Background/Objectives: Idiopathic subglottic stenosis (iSGS) is a fibrotic disease characterized by upper airway obstruction, predominantly in female patients. Initial surgical management typically includes endoscopic procedures. Some patients require open airway reconstruction, which traditionally involves at least anterior resection of the cricoid cartilage. As an alternative to cricotracheal resection, we present a novel technique: cricoid-sparing high tracheal resection with excision of subglottic stenotic tissue from below.
Methods: Description of surgical technique as well as a single institution, single surgeon retrospective chart review.
Results: 41 patients underwent tracheal resection by the senior author from January 1, 2016 to December 30, 2020. 36 patients had iSGS and were included in this study. 100% were female. After mean follow-up time of over 2 years, none required tracheostomy. A novel set of posterior, circumferential cricoid sutures made for efficient and safe relining of the exposed cricoid plate. One patient had permanent, unilateral, vocal cord paralysis, but declined further compensatory treatment.

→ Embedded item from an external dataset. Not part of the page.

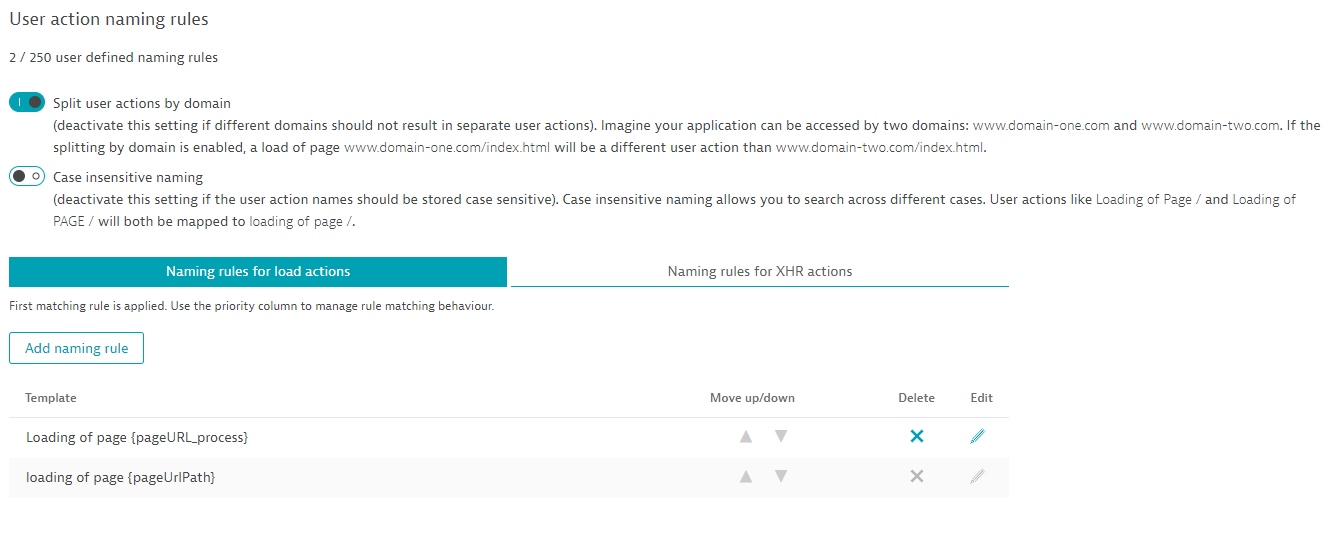Select the 'Loading of page {pageURL_process}' row
The image size is (1344, 541).
click(137, 437)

Conclusion: Cricoid-sparing high tracheal resection is a safe and durable alternative to cricotracheal resection for iSGS. The cricoid cartilage and cricothyroid muscles are left undisturbed, potentially decreasing the risk of postoperative dysphonia, namely lowered fundamental frequency. This is especially meaningful in the setting of a predominantly female patient population. Surgical innovations served to make this technique a safe and efficient way of treating iSGS.